4, 5, 16, 41.
This is where the collective heads on TSN got together and ranked the four obvious Vancouver Canucks among their Top 50 players. Daniel, and Henrik Sedin, respectively with top 10 nods, Ryan Kesler, and Roberto Luongo made the list, with perhaps an overlooked player or two.
<complaining>
The first two players put up by TSN are sort of expected. Sidney Crosby and Alexander Ovechkin are up there because you can't put any other two in those spots. One of my issues with TSN is that they defer to conventional wisdom. Daniel Sedin wins the scoring race? Put him ahead of Henrik, for no reason in particular.
I can't think of what the system was for ranking, but they called it a "cumulative points system". It can't have any basis in reality since Phil Kessel, who has scored 98 goals in 3 seasons, was left off the list. Henrik Sedin has more points than any other player in the last two seasons but was fifth. Martin St. Louis, third to Henrik and Ovechkin, somehow ended up ninth below Corey Perry, who I'm sure will be able to re-create his 17.2% shooting over last season.Daniel over Henrik is sort of funny. Henrik is much better on the puck, is the better passer and we know that he can succeed without Daniel. Kesler ranked at 16, below all of Pavel Datsyuk, Henrik, Steven Stamkos, Olympic and Stanley Cup Champion Jonathan Toews™, Ryan Getzlaf and Henrik Zetterberg is laughable. It's not that Ryan Kesler is the best centre in the league, but I would rank him above Toews, Getzlaf and Zetterberg and maybe even Sedin in a heart-beat based on the premise that he plays a two-way game better than most.
I certainly don't need to remind this forum on how impressive Ryan Kesler's "adjusted Fenwick number" was last season. Despite not getting any extra starts in the offensive zone compared to the defensive zone and playing tough competition, Ryan Kesler managed to be on the ice three and a half more shots for per game than he allowed. That's an impressive number without adjusting for tough minutes. 16 is pretty good, but I think it is too low for Kesler and I can't really place why. It can't be the injury that has Kesler at #16, because TSN took Crosby at Number One. It can't be the expected regression of point scoring, because Perry is at Number Seven.

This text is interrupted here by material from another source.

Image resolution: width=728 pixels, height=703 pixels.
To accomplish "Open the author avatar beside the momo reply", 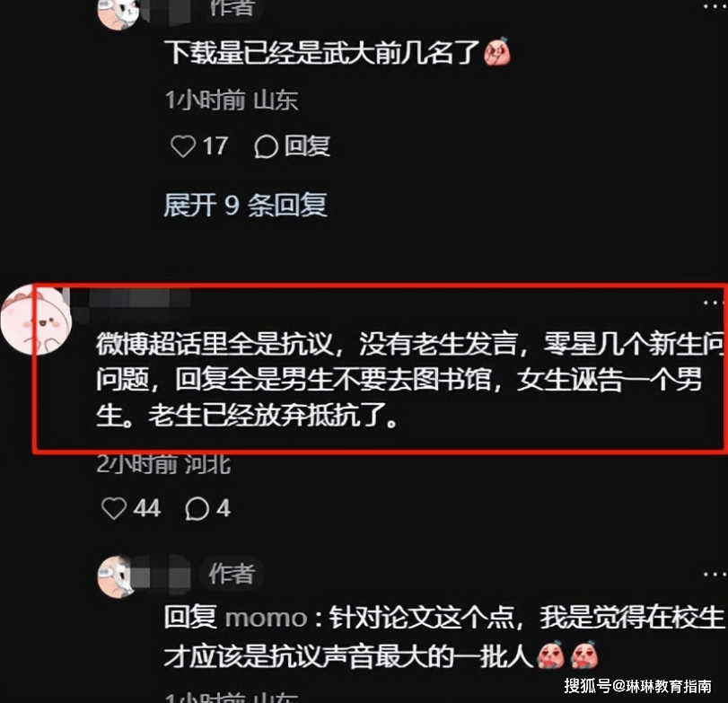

As for Roberto Luongo at #41, I'm sure this has absolutely more to do with his performance in Games Three, Four and Six in the Stanley Cup Finals than anything else. I'm befuddled at how low his Fantasy value has been in the couple of drafts I've done: since the lockout, only Tim Thomas and Tomas Vokoun have higher save percentages (min 200 GP). Last season, Luongo had a ridiculous .928 save percentage and was second in quality starts (at least a .913 save percentage or two-or-fewer goals allowed) to only Thomas, and yet was ranked sixth on the list among goaltenders.
TSN makes these lists for the purpose of having hockey bloggers ruthlessly complain. It's not really just Canucks. I'd love to see more love given league-wide to Patrice Bergeron and David Backes and defensive defensemen like Marc-Edouard Vlasic or Stephane Robidas, who get the job done in unspectacular ways. I alluded to Kessel above, but Mikhail Grabovski has quietly been Toronto's best forward for a couple of seasons with seemingly little recognition for it out of the Toronto blogosphere. There is a whole other aspect to hockey than from what we can "see" of guys who put the puck in the net and consequently get their names on the back of jerseys.
</complaining>
Thankfully, however, there was no Dany Heatley, and no Taylor Hall. That much can be said.